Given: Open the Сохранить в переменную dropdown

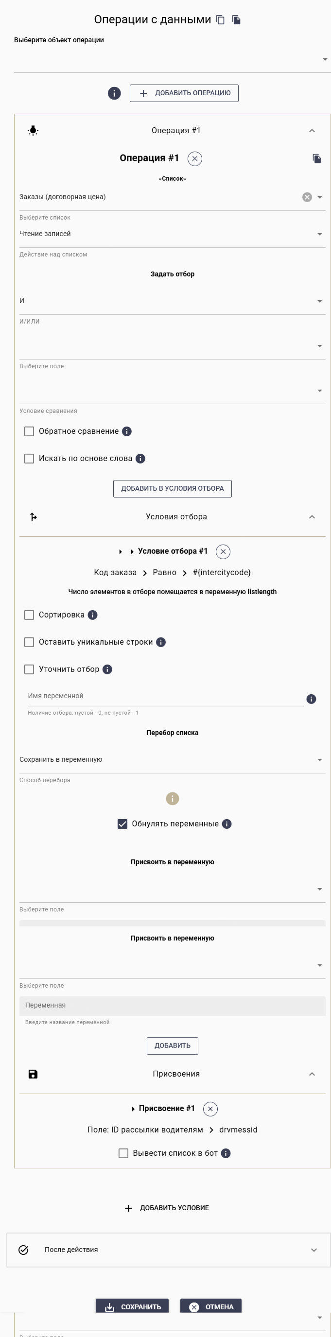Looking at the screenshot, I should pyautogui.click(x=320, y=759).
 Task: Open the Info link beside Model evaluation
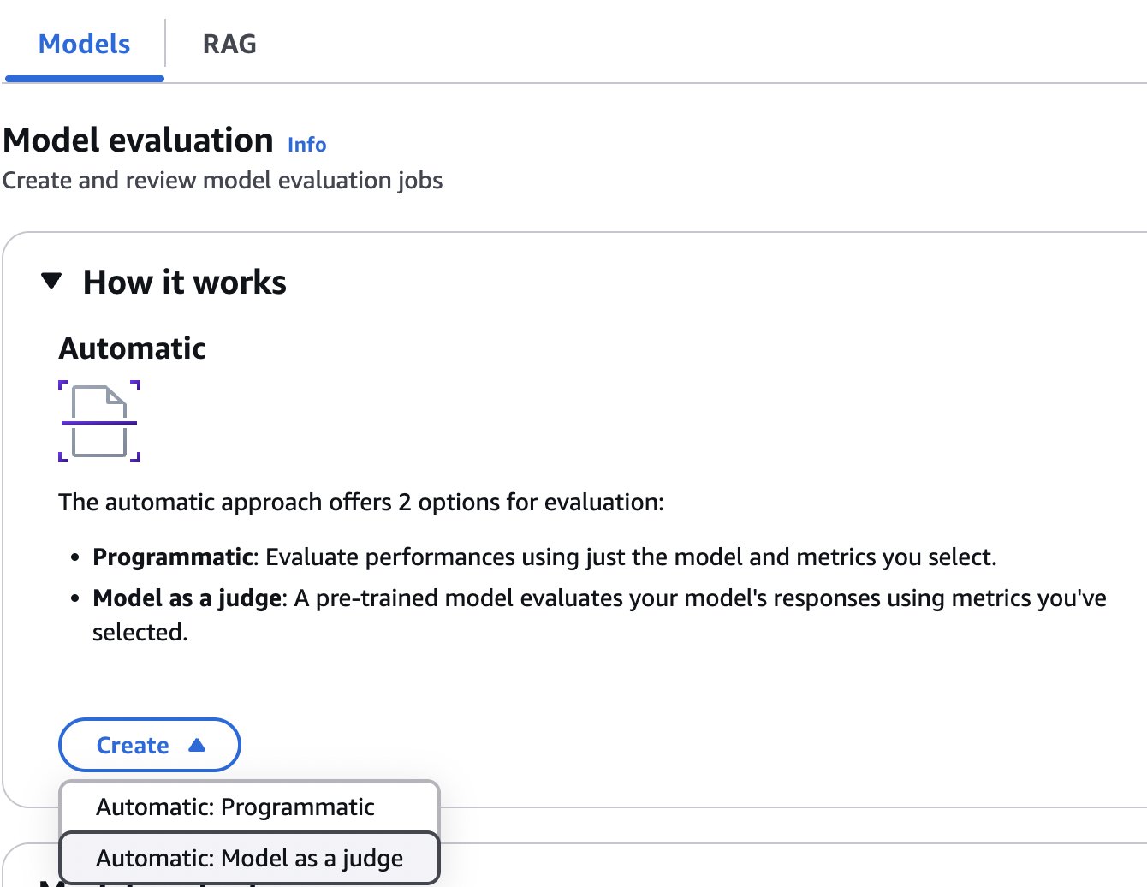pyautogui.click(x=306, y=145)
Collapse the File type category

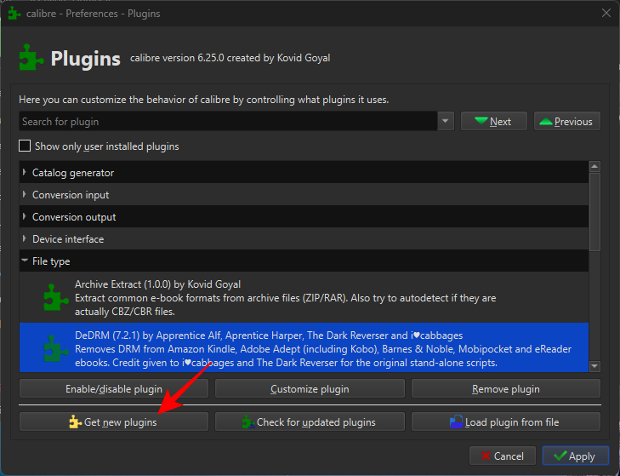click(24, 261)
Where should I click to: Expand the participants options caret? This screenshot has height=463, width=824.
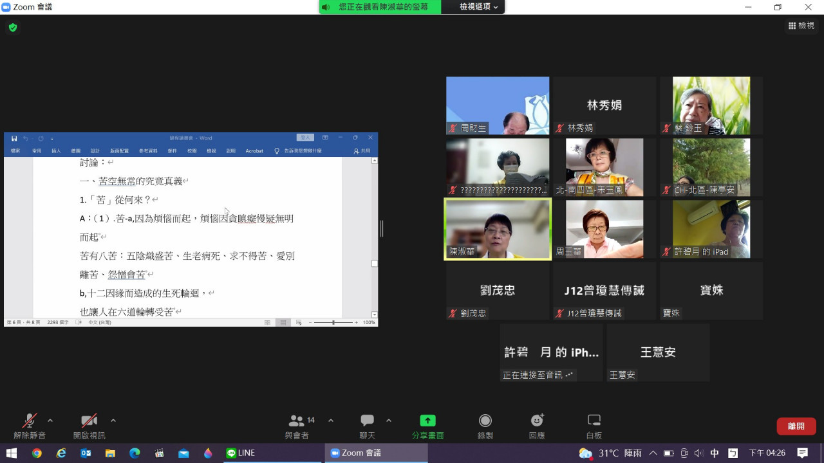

- **Goal of the exercise**
Beginning at the line with "Collapse the File type category", reproduce word for word each line through the last line of the records. Include both ends but no pictures.

- **Output**
Collapse the File type category

click(24, 261)
Where should I click to: Expand the participants options caret? This screenshot has height=463, width=824.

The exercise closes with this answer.